Of course, I was not expecting to have my own health scare. Shortly after I was married in 1992, I noticed what felt like a lump in my right breast. The lump was small, just one centimeter and after my biopsy, the doctor recommended I watch it and have it re-checked. My father, who is a pathologist, did not like that recommendation. He was from the school of thought that it’s better to just have it taken out, not to give it time to morph into something. The second opinion I sought was from a colleague of my father’s, a pathologist who’d only known of a handful of women diagnosed with breast cancer under the age of 30. I had a lumpectomy, which revealed I had ductal carcinoma in situ (DCIS) stage 0 with clear margins after the tumor removal. At the time in 1993, the standard of care was tumor removal and optional radiation as treatment. Since my tumor was small and my margins were clear, my doctor did not recommend radiation.
Having the cancer “cut out” was the end of my cancer story, as far as I was concerned. I spent the next 10 years focused on working, having children and raising my family. My husband and I had four biological children, and cancer had ceased to be a concern or part of my life until my last child, Sejal, was born in 2005. One day I was breastfeeding her just as I had done with my other three kids, when I noticed a change in my right breast.
At my next Ob/Gyn checkup, I mentioned my concern. My doctor immediately sent me for more tests. I was subsequently re-diagnosed at age 38 with invasive ductal carcinoma stage 1. This time, the standard of care had changed and hormone therapy was suggested in addition to surgery. The recurrence was in the same (right) breast as before, so I decided to have a mastectomy with reconstruction, followed by chemotherapy and hormone therapy, which were recommended by my doctors.
Since I was going to have surgery, I needed to stop producing milk. I was still breast feeding fulltime and had a difficult time with the emotional implications of being forced to stop feeding my baby this way. Breast feeding was not only something I saw as good for my child’s health, but it was a time of bonding with my children.
Having to stop breast feeding immediately not only impacted my child, who was not happy with the new turn of events, but caused me great sorrow as well. On top of normal postpartum hormonal issues, I was dealing with feelings of guilt that I would not be able to give my fourth child the same attention and care that I provided to my other three children Jaya, Nikhil and Kieran.
With my first breast cancer diagnosis, I had the mindset that the cancer was gone, let’s get on with it. After my second diagnosis and treatment, I decided I needed more support. I reached out to my local Komen affiliate and participated in Race for the Cure®. It was at this event that I noticed a sign for a group supporting young women who breast cancer. I didn’t know any other young women who had experienced what I had, and I wanted to learn more. After talking for a while with the woman at the booth, I found out that not only could she connect me with other young survivors, but the group needed help writing grants to secure funding to help local young survivors … and I just happened to have experience doing just that!

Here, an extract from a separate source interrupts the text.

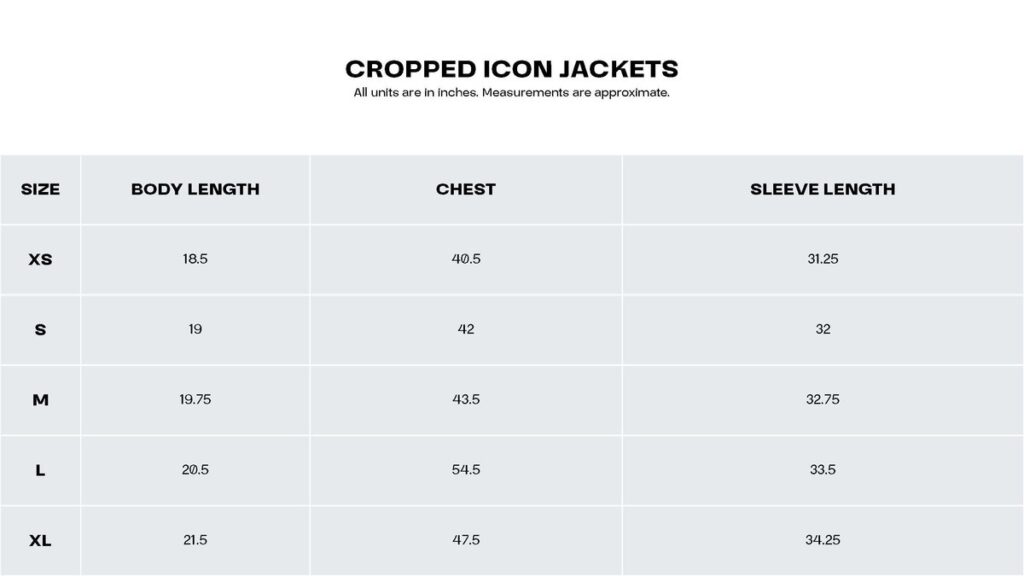Select XS sleeve length value 31.25
1024x576 pixels.
coord(822,259)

Seven years later, I continue to give back to my community, working hard to educate healthcare providers and the general public that young women can get breast cancer — not only can they get breast cancer, but when they do, the circumstances are unlike those of their older counterparts and they need different support. This desire to be a driving force in helping my community better understand the needs of young women facing breast cancer has led me to expand my work from volunteering with YSC to accepting a job working for the organization as the its new North East Regional Manager. The position will focus on educating health care providers and community organizations about the free resources and educational materials developed by YSC to make sure that no young women ever has to face breast cancer alone.